Write the next part of the poetry excerpt below, starting after its final line, "to a:dead."

--- Begin Text extract ---

I thought bad grammar in prose was bad enough, but these poems make my eyes bleed.



you said Is


you said Is

there anything which

is dead or alive more beautiful

than my body,to have in your fingers

(trembling ever so little)?

Looking into

your eyes Nothing,i said,except the

air of spring smelling of never and forever.


....and through the lattice which moved as

if a hand is touched by a


moved as though

fingers touch a girl's



Do you believe in always,the wind

said to the rain

I am too busy with

my flowers to believe,the rain answered



she being Brand


she being Brand


-new;and you

know consequently a

little stiff i was

careful of her and(having


thoroughly oiled the universal

joint tested my gas felt of

her radiator made sure her springs were O.


K.)i went right to it flooded-the-carburetor cranked her


up,slipped the

clutch(and then somehow got into reverse she

kicked what

the hell)next

minute i was back in neutral tried and


again slo-wly;bare,ly nudg. ing(my


lev-er Right-

oh and her gears being in

A 1 shape passed

from low through

second-in-to-high like

greasedlightning)just as we turned the corner of Divinity


avenue i touched the accelerator and give


her the juice,good




was the first ride and believe i we was

happy to see how nice she acted right up to

the last minute coming back down by the Public

Gardens i slammed on






brakes Bothatonce and


brought allofher tremB


to a:dead.

--- End Text extract ---
--- Begin Data provided ---

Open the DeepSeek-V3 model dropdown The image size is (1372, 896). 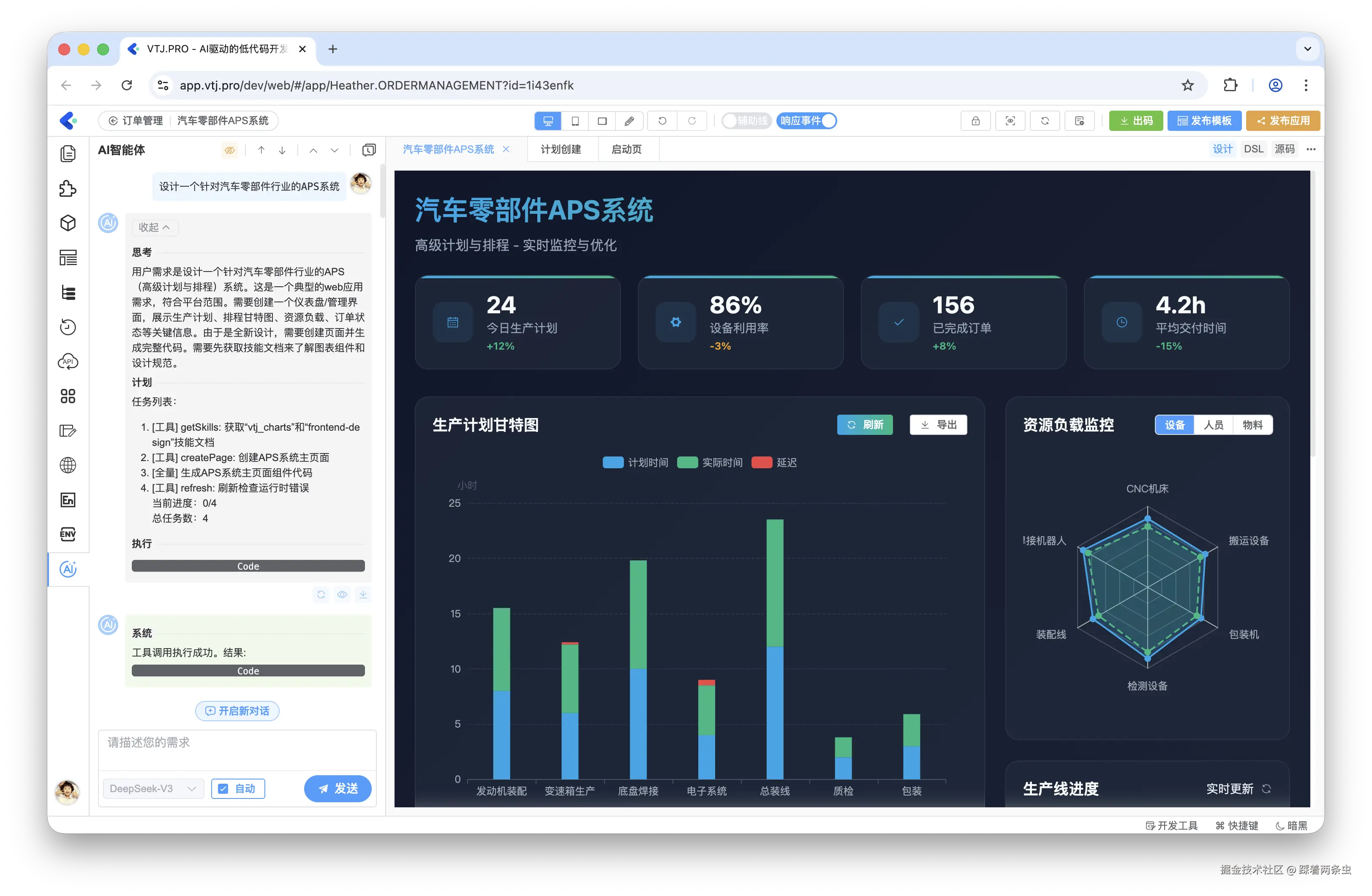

--- End Data provided ---

Written response:
Does anybody read e e cummings for pleasure, or just as part of their degree?




Hazel 28th July 2006 02:26 PM

I really like e e cummings, and although I did come to him via my degree work, I do now read him for pleasure. I like the fact that he messes with language and graphology, and I like having my mind messed with.




megustaleer 28th July 2006 04:41 PM


Originally Posted by Hazel

and I like having my mind messed with.

Is this something you want the world to know :yikes: ?




Hazel 1st August 2006 07:02 PM

Spookily, in my uni work today, we had to read analysation of 'she being Brand', I really enjoyed it.


And yes, I don't mind people knowing that I liked to have my head messed with - doesn't everyone? Why else do we read? ;)




Adrian 2nd August 2006 01:14 AM

But is he doing it to "mess with our heads" or is just a gimmick? Something he does because he can. I'd be interested in his thought processes as to why he chose to split the lines that way, why lower-case I's, why that line was indented and not that one, etc.


It all looks arbitary to me and it takes me out of the poem. I spend more time wondering about such things instead of enjoying the poem, so to me he's failed.


To be fair, there are parts of it like, such as this portion which captures the atmosphere beautifully:






brakes Bothatonce and


Where's David with his reliably spot-on analysis?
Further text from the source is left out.